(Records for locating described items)
☆ ☆ ☆ ☆
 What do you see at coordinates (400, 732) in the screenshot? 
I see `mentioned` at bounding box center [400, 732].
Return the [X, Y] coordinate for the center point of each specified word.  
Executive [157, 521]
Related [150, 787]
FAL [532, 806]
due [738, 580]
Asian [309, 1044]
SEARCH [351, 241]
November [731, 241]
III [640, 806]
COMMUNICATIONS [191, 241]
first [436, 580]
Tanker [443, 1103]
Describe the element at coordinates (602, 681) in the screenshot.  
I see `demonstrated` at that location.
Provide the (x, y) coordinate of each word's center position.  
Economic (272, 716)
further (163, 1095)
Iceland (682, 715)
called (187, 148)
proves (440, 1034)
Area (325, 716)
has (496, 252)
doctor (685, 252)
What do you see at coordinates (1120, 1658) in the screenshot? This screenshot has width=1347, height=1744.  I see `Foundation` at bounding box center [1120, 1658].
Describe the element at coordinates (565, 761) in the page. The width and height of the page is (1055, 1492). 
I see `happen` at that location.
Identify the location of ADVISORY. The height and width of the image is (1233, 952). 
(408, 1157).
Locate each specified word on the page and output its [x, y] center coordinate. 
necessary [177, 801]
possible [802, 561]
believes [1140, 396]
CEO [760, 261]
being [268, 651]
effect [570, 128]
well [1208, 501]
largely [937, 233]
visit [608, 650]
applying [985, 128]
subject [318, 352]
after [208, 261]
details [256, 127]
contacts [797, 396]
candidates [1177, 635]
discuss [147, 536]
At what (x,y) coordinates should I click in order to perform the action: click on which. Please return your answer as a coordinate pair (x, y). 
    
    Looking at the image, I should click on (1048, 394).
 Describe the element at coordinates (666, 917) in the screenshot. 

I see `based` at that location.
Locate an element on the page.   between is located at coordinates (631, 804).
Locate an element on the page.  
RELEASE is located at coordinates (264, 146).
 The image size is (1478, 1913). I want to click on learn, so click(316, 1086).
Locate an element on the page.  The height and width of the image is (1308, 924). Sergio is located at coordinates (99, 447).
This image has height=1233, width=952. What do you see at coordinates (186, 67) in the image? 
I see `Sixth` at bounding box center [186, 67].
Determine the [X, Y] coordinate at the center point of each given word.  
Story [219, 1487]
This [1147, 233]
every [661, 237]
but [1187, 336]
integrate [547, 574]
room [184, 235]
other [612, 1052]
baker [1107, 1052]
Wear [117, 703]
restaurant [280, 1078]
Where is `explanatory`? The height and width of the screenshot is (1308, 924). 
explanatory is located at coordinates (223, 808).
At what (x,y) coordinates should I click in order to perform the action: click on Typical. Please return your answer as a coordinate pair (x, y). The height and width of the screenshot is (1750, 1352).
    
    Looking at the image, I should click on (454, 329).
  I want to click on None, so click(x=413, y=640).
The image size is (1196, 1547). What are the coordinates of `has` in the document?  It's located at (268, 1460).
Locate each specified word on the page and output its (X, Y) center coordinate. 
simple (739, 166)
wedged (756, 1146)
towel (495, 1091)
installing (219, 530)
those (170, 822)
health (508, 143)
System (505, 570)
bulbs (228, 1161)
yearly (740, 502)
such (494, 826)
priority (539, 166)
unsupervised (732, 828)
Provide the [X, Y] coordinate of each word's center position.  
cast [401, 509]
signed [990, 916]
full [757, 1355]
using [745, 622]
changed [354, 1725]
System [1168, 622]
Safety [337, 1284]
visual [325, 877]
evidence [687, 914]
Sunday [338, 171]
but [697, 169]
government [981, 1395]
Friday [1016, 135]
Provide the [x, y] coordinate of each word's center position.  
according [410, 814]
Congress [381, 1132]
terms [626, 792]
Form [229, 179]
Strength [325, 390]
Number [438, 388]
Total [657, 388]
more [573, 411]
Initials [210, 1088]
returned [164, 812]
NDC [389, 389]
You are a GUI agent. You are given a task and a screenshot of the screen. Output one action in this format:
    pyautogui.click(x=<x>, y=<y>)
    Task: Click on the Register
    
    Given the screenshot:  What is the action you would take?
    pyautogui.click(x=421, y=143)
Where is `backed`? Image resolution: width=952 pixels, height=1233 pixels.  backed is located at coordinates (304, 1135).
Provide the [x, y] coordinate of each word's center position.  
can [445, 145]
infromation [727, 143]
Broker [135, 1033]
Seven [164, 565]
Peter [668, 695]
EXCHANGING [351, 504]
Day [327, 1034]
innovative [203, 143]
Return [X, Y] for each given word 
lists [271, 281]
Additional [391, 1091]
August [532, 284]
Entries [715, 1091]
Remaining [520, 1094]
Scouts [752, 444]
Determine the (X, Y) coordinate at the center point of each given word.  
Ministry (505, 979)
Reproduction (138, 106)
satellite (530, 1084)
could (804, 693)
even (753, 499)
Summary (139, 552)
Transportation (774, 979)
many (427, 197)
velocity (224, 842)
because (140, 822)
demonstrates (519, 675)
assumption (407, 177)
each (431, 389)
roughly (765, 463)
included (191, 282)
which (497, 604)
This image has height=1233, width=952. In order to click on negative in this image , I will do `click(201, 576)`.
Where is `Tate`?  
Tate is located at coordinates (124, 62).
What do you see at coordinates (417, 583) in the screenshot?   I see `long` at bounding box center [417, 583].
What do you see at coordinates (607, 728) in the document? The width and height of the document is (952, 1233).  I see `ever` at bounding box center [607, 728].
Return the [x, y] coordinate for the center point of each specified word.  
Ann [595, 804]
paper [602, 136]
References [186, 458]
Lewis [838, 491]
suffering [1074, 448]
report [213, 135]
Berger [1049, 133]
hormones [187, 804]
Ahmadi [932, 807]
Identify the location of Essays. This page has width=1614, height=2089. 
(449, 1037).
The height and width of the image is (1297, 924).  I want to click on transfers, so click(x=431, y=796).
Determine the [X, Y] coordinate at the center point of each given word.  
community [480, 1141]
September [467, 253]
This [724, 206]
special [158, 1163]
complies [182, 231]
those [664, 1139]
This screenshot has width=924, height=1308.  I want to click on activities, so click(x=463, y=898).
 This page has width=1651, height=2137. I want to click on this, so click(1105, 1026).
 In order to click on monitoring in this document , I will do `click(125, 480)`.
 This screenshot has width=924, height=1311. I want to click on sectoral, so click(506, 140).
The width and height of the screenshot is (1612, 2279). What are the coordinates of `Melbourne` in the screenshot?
☆ ☆ ☆ ☆
> _DIRECTIONS_
Can you lay out every line of the listing above as a JSON list of strings, one string per line, with blank lines left out?

> _WRITTEN REPLY_
[
  " What do you see at coordinates (400, 732) in the screenshot? ",
  "I see `mentioned` at bounding box center [400, 732].",
  "Return the [X, Y] coordinate for the center point of each specified word.  ",
  "Executive [157, 521]",
  "Related [150, 787]",
  "FAL [532, 806]",
  "due [738, 580]",
  "Asian [309, 1044]",
  "SEARCH [351, 241]",
  "November [731, 241]",
  "III [640, 806]",
  "COMMUNICATIONS [191, 241]",
  "first [436, 580]",
  "Tanker [443, 1103]",
  "Describe the element at coordinates (602, 681) in the screenshot.  ",
  "I see `demonstrated` at that location.",
  "Provide the (x, y) coordinate of each word's center position.  ",
  "Economic (272, 716)",
  "further (163, 1095)",
  "Iceland (682, 715)",
  "called (187, 148)",
  "proves (440, 1034)",
  "Area (325, 716)",
  "has (496, 252)",
  "doctor (685, 252)",
  "What do you see at coordinates (1120, 1658) in the screenshot? This screenshot has width=1347, height=1744.  I see `Foundation` at bounding box center [1120, 1658].",
  "Describe the element at coordinates (565, 761) in the page. The width and height of the page is (1055, 1492). ",
  "I see `happen` at that location.",
  "Identify the location of ADVISORY. The height and width of the image is (1233, 952). ",
  "(408, 1157).",
  "Locate each specified word on the page and output its [x, y] center coordinate. ",
  "necessary [177, 801]",
  "possible [802, 561]",
  "believes [1140, 396]",
  "CEO [760, 261]",
  "being [268, 651]",
  "effect [570, 128]",
  "well [1208, 501]",
  "largely [937, 233]",
  "visit [608, 650]",
  "applying [985, 128]",
  "subject [318, 352]",
  "after [208, 261]",
  "details [256, 127]",
  "contacts [797, 396]",
  "candidates [1177, 635]",
  "discuss [147, 536]",
  "At what (x,y) coordinates should I click in order to perform the action: click on which. Please return your answer as a coordinate pair (x, y). ",
  "    Looking at the image, I should click on (1048, 394).",
  " Describe the element at coordinates (666, 917) in the screenshot. ",
  "I see `based` at that location.",
  "Locate an element on the page.   between is located at coordinates (631, 804).",
  "Locate an element on the page.  ",
  "RELEASE is located at coordinates (264, 146).",
  " The image size is (1478, 1913). I want to click on learn, so click(316, 1086).",
  "Locate an element on the page.  The height and width of the image is (1308, 924). Sergio is located at coordinates (99, 447).",
  "This image has height=1233, width=952. What do you see at coordinates (186, 67) in the image? ",
  "I see `Sixth` at bounding box center [186, 67].",
  "Determine the [X, Y] coordinate at the center point of each given word.  ",
  "Story [219, 1487]",
  "This [1147, 233]",
  "every [661, 237]",
  "but [1187, 336]",
  "integrate [547, 574]",
  "room [184, 235]",
  "other [612, 1052]",
  "baker [1107, 1052]",
  "Wear [117, 703]",
  "restaurant [280, 1078]",
  "Where is `explanatory`? The height and width of the screenshot is (1308, 924). ",
  "explanatory is located at coordinates (223, 808).",
  "At what (x,y) coordinates should I click in order to perform the action: click on Typical. Please return your answer as a coordinate pair (x, y). The height and width of the screenshot is (1750, 1352).",
  "    Looking at the image, I should click on (454, 329).",
  "  I want to click on None, so click(x=413, y=640).",
  "The image size is (1196, 1547). What are the coordinates of `has` in the document?  It's located at (268, 1460).",
  "Locate each specified word on the page and output its (X, Y) center coordinate. ",
  "simple (739, 166)",
  "wedged (756, 1146)",
  "towel (495, 1091)",
  "installing (219, 530)",
  "those (170, 822)",
  "health (508, 143)",
  "System (505, 570)",
  "bulbs (228, 1161)",
  "yearly (740, 502)",
  "such (494, 826)",
  "priority (539, 166)",
  "unsupervised (732, 828)",
  "Provide the [X, Y] coordinate of each word's center position.  ",
  "cast [401, 509]",
  "signed [990, 916]",
  "full [757, 1355]",
  "using [745, 622]",
  "changed [354, 1725]",
  "System [1168, 622]",
  "Safety [337, 1284]",
  "visual [325, 877]",
  "evidence [687, 914]",
  "Sunday [338, 171]",
  "but [697, 169]",
  "government [981, 1395]",
  "Friday [1016, 135]",
  "Provide the [x, y] coordinate of each word's center position.  ",
  "according [410, 814]",
  "Congress [381, 1132]",
  "terms [626, 792]",
  "Form [229, 179]",
  "Strength [325, 390]",
  "Number [438, 388]",
  "Total [657, 388]",
  "more [573, 411]",
  "Initials [210, 1088]",
  "returned [164, 812]",
  "NDC [389, 389]",
  "You are a GUI agent. You are given a task and a screenshot of the screen. Output one action in this format:",
  "    pyautogui.click(x=<x>, y=<y>)",
  "    Task: Click on the Register",
  "    Given the screenshot:  What is the action you would take?",
  "    pyautogui.click(x=421, y=143)",
  "Where is `backed`? Image resolution: width=952 pixels, height=1233 pixels.  backed is located at coordinates (304, 1135).",
  "Provide the [x, y] coordinate of each word's center position.  ",
  "can [445, 145]",
  "infromation [727, 143]",
  "Broker [135, 1033]",
  "Seven [164, 565]",
  "Peter [668, 695]",
  "EXCHANGING [351, 504]",
  "Day [327, 1034]",
  "innovative [203, 143]",
  "Return [X, Y] for each given word ",
  "lists [271, 281]",
  "Additional [391, 1091]",
  "August [532, 284]",
  "Entries [715, 1091]",
  "Remaining [520, 1094]",
  "Scouts [752, 444]",
  "Determine the (X, Y) coordinate at the center point of each given word.  ",
  "Ministry (505, 979)",
  "Reproduction (138, 106)",
  "satellite (530, 1084)",
  "could (804, 693)",
  "even (753, 499)",
  "Summary (139, 552)",
  "Transportation (774, 979)",
  "many (427, 197)",
  "velocity (224, 842)",
  "because (140, 822)",
  "demonstrates (519, 675)",
  "assumption (407, 177)",
  "each (431, 389)",
  "roughly (765, 463)",
  "included (191, 282)",
  "which (497, 604)",
  "This image has height=1233, width=952. In order to click on negative in this image , I will do `click(201, 576)`.",
  "Where is `Tate`?  ",
  "Tate is located at coordinates (124, 62).",
  "What do you see at coordinates (417, 583) in the screenshot?   I see `long` at bounding box center [417, 583].",
  "What do you see at coordinates (607, 728) in the document? The width and height of the document is (952, 1233).  I see `ever` at bounding box center [607, 728].",
  "Return the [x, y] coordinate for the center point of each specified word.  ",
  "Ann [595, 804]",
  "paper [602, 136]",
  "References [186, 458]",
  "Lewis [838, 491]",
  "suffering [1074, 448]",
  "report [213, 135]",
  "Berger [1049, 133]",
  "hormones [187, 804]",
  "Ahmadi [932, 807]",
  "Identify the location of Essays. This page has width=1614, height=2089. ",
  "(449, 1037).",
  "The height and width of the image is (1297, 924).  I want to click on transfers, so click(x=431, y=796).",
  "Determine the [X, Y] coordinate at the center point of each given word.  ",
  "community [480, 1141]",
  "September [467, 253]",
  "This [724, 206]",
  "special [158, 1163]",
  "complies [182, 231]",
  "those [664, 1139]",
  "This screenshot has width=924, height=1308.  I want to click on activities, so click(x=463, y=898).",
  " This page has width=1651, height=2137. I want to click on this, so click(1105, 1026).",
  " In order to click on monitoring in this document , I will do `click(125, 480)`.",
  " This screenshot has width=924, height=1311. I want to click on sectoral, so click(506, 140).",
  "The width and height of the screenshot is (1612, 2279). What are the coordinates of `Melbourne` in the screenshot?"
]